Mayıstaki görüşü koruyoruz: döviz yükselmez çünkü model bakış onu gerektiriyor. Klasik ekonomist mantığı ve model bakışı olayları gecikmeli olarak değerlendirdiği için fırsat yaratması beklenemez. Zaten ülke ekonomisindeki bozulmanın temel sebebi bu bakıştaki karar vericilerin çokluğundandır. Oyunu doğru okuyamıyor olmak sonuçlarının da fayda üretmemesine sebep olur.
Performans yaratılan değerle ölçülmelidir. Kırılımlardan mesaj almak yerine, piyasa haberlerinin manipülatif etkisinden faydalanmak sorunları büyütür.

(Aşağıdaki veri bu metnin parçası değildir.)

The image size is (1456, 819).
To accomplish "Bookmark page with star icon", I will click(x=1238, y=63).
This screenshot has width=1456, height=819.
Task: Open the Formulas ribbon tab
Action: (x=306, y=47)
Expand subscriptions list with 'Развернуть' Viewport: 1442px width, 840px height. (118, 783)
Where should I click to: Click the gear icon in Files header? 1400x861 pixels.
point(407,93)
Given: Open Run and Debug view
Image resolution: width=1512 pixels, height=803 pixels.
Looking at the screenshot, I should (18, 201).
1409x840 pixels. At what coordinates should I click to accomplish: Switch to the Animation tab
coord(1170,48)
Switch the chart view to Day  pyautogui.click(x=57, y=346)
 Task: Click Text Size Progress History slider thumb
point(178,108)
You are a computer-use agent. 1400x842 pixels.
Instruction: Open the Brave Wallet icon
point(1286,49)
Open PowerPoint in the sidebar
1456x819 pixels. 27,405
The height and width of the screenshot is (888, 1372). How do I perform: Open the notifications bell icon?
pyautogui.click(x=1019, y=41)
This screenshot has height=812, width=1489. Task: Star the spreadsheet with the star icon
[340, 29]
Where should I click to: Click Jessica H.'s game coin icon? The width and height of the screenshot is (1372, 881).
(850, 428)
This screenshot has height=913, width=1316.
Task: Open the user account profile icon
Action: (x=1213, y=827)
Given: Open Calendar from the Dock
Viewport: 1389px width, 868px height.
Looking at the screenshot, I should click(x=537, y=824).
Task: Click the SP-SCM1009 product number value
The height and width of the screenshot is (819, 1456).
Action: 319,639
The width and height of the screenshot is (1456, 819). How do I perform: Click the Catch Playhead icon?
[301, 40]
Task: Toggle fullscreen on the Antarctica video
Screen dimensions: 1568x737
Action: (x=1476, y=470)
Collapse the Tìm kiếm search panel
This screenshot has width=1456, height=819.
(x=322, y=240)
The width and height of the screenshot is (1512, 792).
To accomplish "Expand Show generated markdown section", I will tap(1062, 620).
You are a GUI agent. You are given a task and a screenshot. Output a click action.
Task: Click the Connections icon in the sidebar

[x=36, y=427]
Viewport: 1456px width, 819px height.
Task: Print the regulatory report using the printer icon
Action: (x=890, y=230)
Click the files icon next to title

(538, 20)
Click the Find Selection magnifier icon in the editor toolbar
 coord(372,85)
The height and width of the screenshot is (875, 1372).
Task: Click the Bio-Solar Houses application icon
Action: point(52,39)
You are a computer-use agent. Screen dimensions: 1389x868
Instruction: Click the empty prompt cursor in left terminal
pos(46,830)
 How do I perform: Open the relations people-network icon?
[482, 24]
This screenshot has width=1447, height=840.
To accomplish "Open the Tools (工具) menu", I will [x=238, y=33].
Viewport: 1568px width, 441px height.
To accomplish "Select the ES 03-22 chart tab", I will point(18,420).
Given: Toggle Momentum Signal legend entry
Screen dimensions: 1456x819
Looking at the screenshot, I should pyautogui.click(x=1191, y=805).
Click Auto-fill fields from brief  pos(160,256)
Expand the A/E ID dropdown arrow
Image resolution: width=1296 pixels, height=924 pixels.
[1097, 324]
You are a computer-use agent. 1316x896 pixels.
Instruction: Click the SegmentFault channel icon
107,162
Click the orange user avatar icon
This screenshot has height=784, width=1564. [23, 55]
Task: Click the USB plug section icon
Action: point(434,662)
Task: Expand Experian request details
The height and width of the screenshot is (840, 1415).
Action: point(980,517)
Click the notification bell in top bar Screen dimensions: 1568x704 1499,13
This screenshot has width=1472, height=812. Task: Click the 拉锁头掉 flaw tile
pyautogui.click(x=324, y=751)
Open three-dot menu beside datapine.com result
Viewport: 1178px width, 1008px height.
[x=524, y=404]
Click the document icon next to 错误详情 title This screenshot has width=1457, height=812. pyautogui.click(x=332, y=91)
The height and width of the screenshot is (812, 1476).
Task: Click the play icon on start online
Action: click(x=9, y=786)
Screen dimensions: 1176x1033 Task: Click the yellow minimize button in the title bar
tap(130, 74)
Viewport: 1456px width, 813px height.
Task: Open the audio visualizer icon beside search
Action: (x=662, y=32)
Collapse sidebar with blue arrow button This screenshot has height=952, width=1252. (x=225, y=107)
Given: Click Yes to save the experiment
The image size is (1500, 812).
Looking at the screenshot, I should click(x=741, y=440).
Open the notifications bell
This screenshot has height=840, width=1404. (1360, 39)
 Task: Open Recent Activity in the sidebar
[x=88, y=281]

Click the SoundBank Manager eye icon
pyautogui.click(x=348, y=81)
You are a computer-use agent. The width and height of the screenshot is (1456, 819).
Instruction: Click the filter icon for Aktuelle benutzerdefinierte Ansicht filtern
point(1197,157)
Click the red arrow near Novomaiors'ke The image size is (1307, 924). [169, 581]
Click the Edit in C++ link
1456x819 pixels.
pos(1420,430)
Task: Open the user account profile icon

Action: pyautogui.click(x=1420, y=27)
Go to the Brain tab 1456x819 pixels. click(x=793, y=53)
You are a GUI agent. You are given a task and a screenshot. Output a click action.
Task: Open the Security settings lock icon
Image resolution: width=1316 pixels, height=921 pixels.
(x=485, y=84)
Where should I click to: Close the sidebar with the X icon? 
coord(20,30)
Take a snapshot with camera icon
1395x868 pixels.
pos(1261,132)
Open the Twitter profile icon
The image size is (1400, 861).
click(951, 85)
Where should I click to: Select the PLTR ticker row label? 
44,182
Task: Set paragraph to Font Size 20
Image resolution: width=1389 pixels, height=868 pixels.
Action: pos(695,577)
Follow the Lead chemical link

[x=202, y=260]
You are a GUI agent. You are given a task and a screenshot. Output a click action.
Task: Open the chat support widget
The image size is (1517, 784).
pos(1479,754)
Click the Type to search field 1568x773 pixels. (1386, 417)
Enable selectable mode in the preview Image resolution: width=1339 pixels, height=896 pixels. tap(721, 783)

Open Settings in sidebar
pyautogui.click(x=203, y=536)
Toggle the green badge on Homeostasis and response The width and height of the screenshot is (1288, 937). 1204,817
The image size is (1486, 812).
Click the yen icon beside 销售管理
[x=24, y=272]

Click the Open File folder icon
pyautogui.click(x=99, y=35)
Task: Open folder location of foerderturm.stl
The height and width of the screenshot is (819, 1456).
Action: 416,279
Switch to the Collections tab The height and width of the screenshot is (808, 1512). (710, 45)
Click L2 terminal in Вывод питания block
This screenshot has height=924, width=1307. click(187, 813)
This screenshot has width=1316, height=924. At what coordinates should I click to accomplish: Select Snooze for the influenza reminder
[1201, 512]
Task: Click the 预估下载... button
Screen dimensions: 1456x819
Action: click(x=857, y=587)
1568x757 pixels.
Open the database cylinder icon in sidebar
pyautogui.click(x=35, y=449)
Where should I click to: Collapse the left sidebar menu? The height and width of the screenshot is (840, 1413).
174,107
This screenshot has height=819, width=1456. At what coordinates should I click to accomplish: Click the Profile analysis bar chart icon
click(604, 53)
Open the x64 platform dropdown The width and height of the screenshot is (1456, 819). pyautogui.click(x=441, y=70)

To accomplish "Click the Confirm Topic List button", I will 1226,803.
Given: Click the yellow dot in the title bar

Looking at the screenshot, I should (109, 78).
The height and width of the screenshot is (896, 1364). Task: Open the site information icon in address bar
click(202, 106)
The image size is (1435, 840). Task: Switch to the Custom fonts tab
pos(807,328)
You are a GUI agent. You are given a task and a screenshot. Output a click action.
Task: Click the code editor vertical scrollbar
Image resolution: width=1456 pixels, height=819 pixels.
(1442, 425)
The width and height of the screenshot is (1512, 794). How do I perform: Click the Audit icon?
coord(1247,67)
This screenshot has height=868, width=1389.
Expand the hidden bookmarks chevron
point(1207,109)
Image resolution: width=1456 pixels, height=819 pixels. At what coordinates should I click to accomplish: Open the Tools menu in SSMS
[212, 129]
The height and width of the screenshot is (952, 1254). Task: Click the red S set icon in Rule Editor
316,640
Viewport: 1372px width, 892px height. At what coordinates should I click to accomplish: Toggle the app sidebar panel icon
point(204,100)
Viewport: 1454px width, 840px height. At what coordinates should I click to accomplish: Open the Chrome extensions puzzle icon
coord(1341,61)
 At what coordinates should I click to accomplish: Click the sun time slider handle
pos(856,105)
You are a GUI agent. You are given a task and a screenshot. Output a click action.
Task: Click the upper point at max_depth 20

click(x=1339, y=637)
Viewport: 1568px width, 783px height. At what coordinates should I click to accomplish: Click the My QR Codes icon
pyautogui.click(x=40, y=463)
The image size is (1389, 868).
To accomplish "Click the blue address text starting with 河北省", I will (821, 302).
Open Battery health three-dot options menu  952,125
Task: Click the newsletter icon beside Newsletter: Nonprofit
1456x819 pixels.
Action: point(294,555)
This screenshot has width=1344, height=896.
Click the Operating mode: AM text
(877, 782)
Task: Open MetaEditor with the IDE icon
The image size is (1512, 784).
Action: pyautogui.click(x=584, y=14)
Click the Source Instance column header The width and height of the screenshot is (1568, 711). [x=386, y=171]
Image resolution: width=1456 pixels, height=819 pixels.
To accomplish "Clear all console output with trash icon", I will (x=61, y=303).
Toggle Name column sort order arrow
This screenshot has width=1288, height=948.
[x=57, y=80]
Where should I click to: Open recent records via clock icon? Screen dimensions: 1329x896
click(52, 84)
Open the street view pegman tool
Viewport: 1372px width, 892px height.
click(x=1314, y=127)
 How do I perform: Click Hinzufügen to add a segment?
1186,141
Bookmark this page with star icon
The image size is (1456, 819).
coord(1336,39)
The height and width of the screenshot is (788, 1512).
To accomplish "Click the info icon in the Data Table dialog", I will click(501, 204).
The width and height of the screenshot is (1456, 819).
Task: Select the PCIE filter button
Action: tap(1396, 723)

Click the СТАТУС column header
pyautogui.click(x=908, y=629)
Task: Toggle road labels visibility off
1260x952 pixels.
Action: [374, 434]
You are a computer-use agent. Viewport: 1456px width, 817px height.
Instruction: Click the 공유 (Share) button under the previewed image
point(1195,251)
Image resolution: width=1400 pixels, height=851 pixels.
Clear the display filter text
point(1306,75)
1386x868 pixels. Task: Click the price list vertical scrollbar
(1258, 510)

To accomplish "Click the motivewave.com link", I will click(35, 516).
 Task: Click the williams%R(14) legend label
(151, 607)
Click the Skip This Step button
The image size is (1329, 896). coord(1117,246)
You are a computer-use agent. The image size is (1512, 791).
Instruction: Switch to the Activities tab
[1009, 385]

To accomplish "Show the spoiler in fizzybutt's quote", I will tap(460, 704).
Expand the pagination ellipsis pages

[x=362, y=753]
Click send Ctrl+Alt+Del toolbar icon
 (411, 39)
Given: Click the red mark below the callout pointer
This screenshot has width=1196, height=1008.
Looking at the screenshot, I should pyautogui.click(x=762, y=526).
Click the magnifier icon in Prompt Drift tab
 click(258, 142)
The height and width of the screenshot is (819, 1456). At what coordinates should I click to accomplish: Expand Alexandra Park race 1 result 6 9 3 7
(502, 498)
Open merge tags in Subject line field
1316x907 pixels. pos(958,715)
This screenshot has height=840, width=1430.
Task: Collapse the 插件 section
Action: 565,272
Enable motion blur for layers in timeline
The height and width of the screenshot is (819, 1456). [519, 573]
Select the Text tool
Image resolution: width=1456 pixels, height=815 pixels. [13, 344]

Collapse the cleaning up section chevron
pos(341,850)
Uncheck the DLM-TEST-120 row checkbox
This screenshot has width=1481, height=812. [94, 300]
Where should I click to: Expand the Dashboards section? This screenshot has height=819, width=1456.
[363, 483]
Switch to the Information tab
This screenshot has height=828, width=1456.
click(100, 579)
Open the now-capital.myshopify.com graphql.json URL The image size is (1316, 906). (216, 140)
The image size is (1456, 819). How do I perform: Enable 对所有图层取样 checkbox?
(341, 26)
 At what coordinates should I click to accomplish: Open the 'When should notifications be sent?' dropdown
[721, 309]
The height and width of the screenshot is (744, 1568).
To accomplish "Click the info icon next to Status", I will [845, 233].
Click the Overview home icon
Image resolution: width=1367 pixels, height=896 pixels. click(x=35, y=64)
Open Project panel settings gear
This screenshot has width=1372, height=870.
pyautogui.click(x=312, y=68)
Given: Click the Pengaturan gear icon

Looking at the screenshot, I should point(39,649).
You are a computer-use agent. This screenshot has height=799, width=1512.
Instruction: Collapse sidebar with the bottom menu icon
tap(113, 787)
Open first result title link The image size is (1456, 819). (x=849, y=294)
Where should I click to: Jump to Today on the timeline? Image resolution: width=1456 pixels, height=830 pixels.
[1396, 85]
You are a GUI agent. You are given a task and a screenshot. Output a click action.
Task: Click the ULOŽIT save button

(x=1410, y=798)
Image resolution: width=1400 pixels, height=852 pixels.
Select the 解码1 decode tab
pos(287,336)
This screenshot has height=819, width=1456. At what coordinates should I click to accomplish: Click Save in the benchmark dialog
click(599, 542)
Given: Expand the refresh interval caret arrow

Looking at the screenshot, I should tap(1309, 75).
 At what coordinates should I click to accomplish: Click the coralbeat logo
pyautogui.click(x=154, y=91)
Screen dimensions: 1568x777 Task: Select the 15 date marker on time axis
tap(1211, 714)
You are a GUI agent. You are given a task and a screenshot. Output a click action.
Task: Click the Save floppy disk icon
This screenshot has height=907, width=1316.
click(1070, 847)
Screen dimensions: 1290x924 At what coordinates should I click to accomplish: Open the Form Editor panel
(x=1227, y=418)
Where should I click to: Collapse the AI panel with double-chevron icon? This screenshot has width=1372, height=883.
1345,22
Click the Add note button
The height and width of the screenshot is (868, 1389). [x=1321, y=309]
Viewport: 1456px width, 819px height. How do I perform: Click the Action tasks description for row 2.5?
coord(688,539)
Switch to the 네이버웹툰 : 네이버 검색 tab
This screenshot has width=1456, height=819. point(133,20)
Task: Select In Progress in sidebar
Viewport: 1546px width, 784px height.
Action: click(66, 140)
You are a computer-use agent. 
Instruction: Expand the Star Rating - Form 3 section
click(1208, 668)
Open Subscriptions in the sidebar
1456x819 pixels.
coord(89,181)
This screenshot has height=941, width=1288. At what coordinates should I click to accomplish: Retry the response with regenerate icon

Kendi dünyamıza dönelim ve manipülasyondan korunmak için rakamları okumaya devam edelim. Aynı rakamlara farklı yorum belirsizliği azaltır.
O halde döviz ne olur?
Daha önceki ilgili yazılarda belirttiğimiz gibi: dolar ve avro için 2018 gelişmeleri sınırlayıcı etki yaratmıştır. Bir başka deyişle halen yükseliş beklentisi içinde olanların niteliği, davranış zamanlaması geleceğin yükselişinde belirleyici olacaktır. Yani sadece haberlere bakıp yorumlayanları ihmal edebiliriz: rakamsal modeli olmayanların dünyasında değiliz ve bu giderek baskın gelen yapıda yapay zekanın rolü artmaktadır.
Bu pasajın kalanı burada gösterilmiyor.